Application of modified wavelet and fractal modeling for detection of geochemical anomaly

Abstract

Aim of this research is to propose a wavelet-fractal model for detection of geochemical anomaly based on a modified Morlet Wavelet Kernel (MMWK). This study was carried out for detection of lithium anomalies regarding stream sediment samples. Major Li anomalies commence from 51.1 ppm obtained by the wavelet-fractal modeling based on Decomposed Wavelet Transformation (DWT) using a conventional Morlet wavelet. A modified kernel for the Morlet wavelet was utilized for separation of the Li anomalies. The MMWK benefits from the use of L1 norm (instead of L2) which consequently provides more robustness and resistance to outliers for stream sediment data.
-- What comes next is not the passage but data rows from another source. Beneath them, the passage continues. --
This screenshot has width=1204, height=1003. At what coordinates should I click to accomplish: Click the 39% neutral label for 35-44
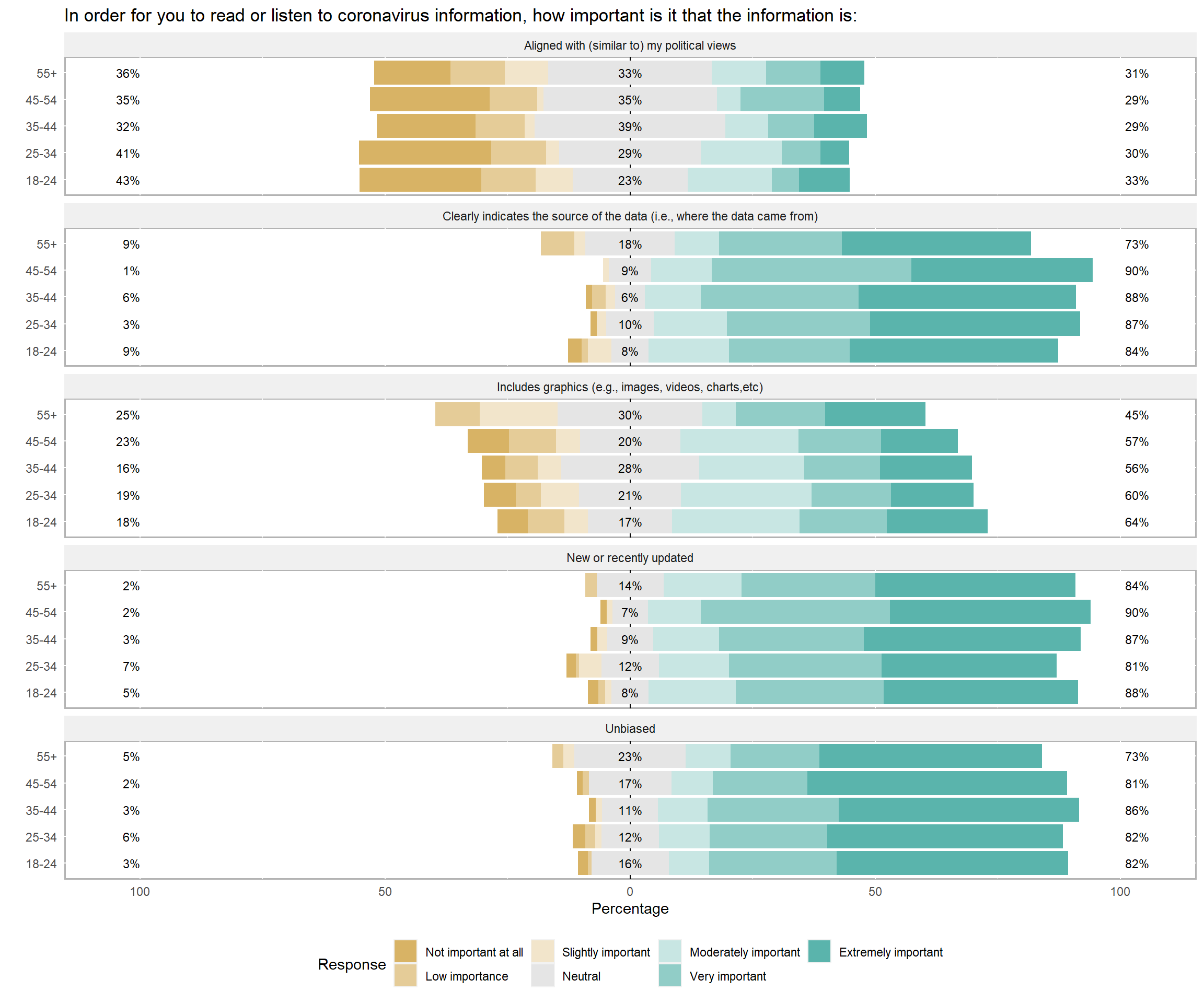point(630,126)
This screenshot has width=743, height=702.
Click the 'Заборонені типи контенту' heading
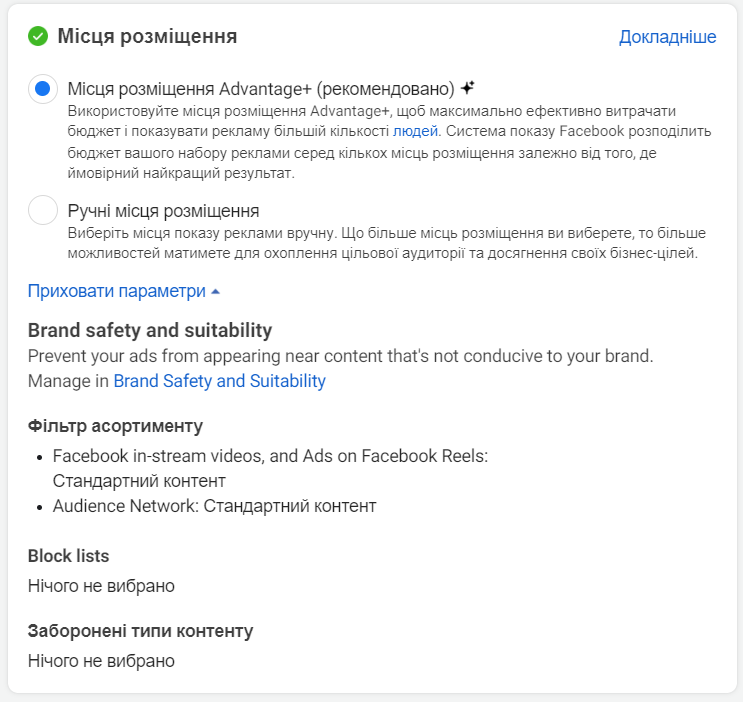click(140, 631)
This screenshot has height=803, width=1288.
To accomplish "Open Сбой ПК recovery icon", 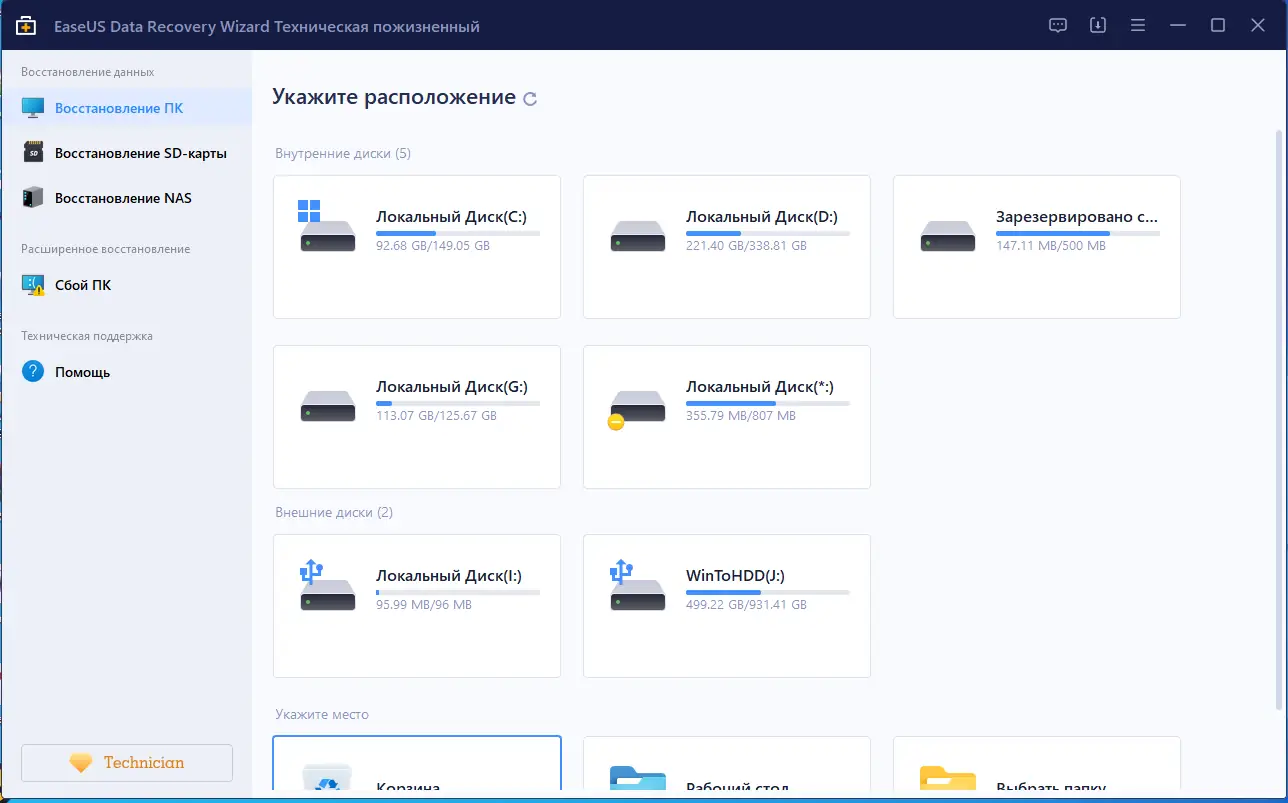I will [x=32, y=284].
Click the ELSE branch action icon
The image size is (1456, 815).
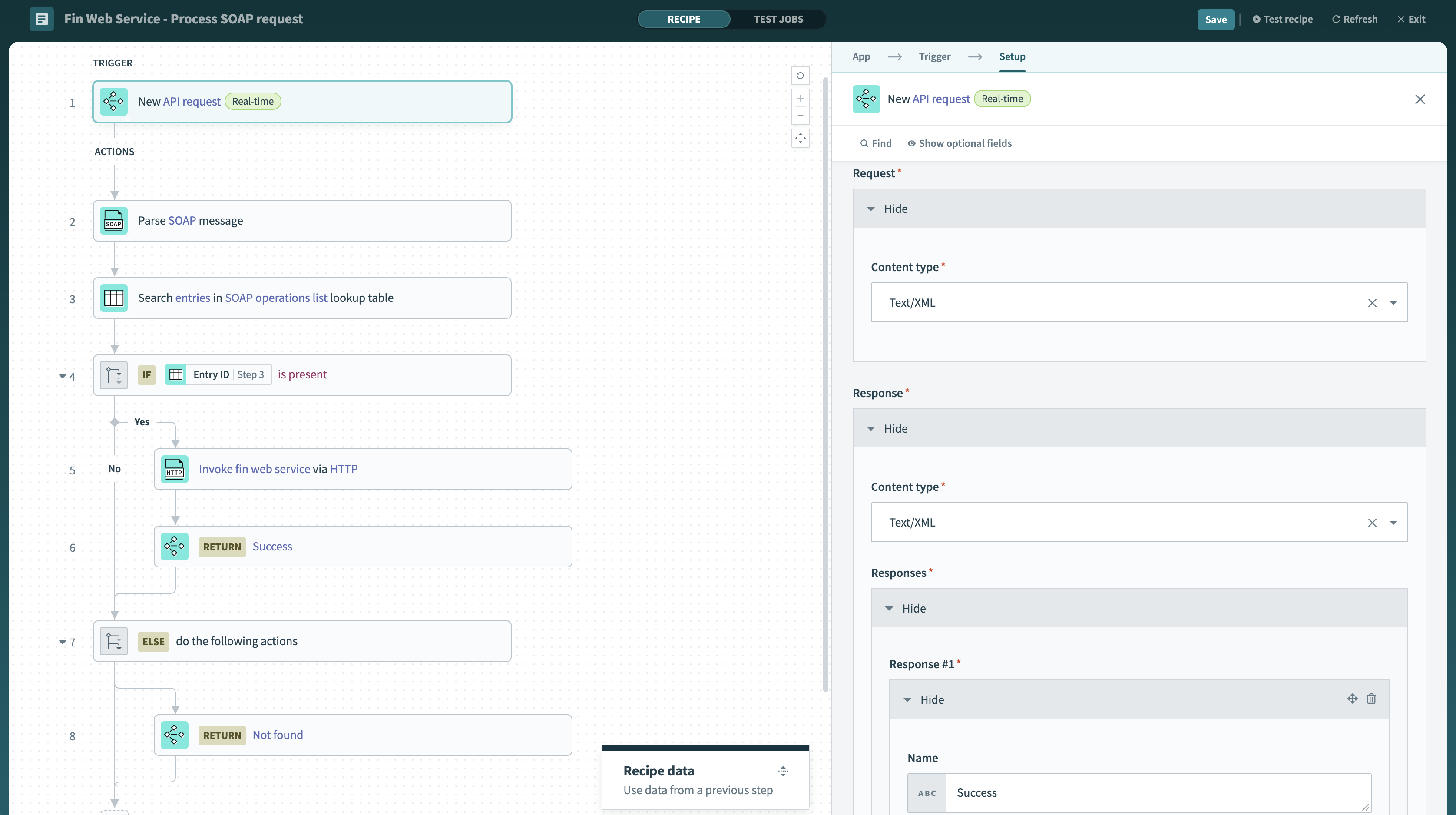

Results derived via the modified Morlet kernel-fractal modeling show that there are principal lithium anomalies with Li ≥ 55.2 ppm. In addition, staged factor analysis was used and Li was placed with Rb, Cs and F in F2-2. Then, the F2-2 main anomalies commence from 2.7 and 2.9 using the conventional Morlet and MMWK, respectively. Subsequently, both methods were compared by a log-ratio matrix with an Overall Accuracy (OA) due to rock samples retaken from these anomalies. These rock samples were classified using a Concentration-Number (C-N) fractal model and high intensive anomalous samples with Li ≥ 126 ppm. This correlation indicated that the OA between the main obtained anomalies by the MMWK and the rock samples are higher than conventional Morlet-fractal modeling.